A Montpellier, le chef de l’Etat a rectifié un peu le tir et, en même temps, a sonné la charge. Reconnaissant en creux que le modèle social a permis – avec un « dernier filet de protection indispensable » qu’il s’est engagé à maintenir – d’amortir le choc de la crise, il a de nouveau invité « ceux qui réussissent », les riches, à « regarder ceux qui sont laissés au bord de la route ». Il a surtout confirmé l’instauration, longtemps différée, d’un « reste à charge zéro » pour les soins dentaires, auditifs et optiques, qu’il a présentée, à juste titre, comme « une conquête sociale essentielle ». Il a aussi promis une loi sur la dépendance en 2019.
« Logique de guichet »
Ces annonces présidentielles risquent de rester inaudibles, effacées par les critiques contre l’Etat-providence coupable d’avoir privilégié des « droits formels » sans se « soucier assez de faire qu’ils soient des droits réels pour chacun ». « Nous devons bâtir pour le XXIe siècle un Etat-providence de la dignité et de l’émancipation », a affirmé M. Macron.
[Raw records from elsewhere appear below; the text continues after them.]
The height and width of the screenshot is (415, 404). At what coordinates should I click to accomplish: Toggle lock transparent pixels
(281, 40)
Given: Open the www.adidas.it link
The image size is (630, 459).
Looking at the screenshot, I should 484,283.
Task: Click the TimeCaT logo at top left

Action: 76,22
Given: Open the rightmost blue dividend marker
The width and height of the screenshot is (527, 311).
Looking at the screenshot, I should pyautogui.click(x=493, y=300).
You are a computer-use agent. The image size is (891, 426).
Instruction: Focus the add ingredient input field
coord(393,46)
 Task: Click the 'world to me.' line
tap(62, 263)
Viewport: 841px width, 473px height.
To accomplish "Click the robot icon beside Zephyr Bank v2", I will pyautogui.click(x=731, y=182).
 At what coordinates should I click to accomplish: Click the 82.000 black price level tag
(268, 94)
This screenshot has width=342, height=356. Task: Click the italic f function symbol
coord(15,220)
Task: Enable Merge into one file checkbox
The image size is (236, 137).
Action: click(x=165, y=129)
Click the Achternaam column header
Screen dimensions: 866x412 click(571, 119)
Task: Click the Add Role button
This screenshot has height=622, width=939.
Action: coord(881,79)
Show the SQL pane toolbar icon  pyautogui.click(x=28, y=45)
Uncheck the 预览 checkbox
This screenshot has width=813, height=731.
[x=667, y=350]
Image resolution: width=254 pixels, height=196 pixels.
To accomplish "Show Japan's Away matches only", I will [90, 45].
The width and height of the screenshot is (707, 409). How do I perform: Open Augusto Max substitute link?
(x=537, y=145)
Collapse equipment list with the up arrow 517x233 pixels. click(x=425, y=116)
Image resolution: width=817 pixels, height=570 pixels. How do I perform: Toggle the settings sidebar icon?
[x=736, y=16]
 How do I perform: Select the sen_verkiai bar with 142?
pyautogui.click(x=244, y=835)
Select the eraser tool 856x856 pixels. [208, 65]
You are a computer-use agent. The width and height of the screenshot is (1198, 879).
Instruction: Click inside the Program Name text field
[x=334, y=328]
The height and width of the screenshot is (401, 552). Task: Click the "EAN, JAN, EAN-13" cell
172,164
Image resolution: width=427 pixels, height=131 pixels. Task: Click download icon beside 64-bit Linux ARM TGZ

Dénonçant la « redistribution monétaire, forcément toujours insuffisante », il a repris une thématique chère à Dominique Strauss-Kahn, l’ancien ministre socialiste, en estimant que « s’attaquer aux inégalités, c’est s’attaquer à leurs racines ». Le président a plaidé pour « un système qui rende les droits effectifs et concrets pour tous nos concitoyens ». N’hésitant pas à se référer au Conseil national de la Résistance, il a lancé : « Je préférerai toujours la justice sociale effective aux incantations, et l’efficacité au fétichisme. »
M. Macron veut refonder la protection sociale à partir de trois principes : la prévention, « qui attaque les inégalités avant qu’il ne soit trop tard » ; l’universalité, « qui donne les mêmes droits à chacun » ; le travail, comme « clé de l’émancipation ». « La solution, a-t-il martelé, n’est pas de dépenser toujours plus d’argent ou de considérer qu’il y aurait, d’un côté, ceux qui croient dans la transformation sociale et qui aligneraient les lignes de crédit, et ceux qui n’y croient pas et qui seraient forcément pour en réduire les dépenses. » Le « social-macronisme » est l’ennemi de la « logique de guichet ». Son constat sur les limites de l’Etat-providence, voire ses échecs, est largement partagé. C’est sur les remèdes pour le réinventer que les avis divergent. M. Macron aura l’occasion de passer à l’acte, avec sa stratégie contre la pauvreté, en juillet. Garant de la cohésion sociale, l’Etat ne devra pas rester au bord de la route.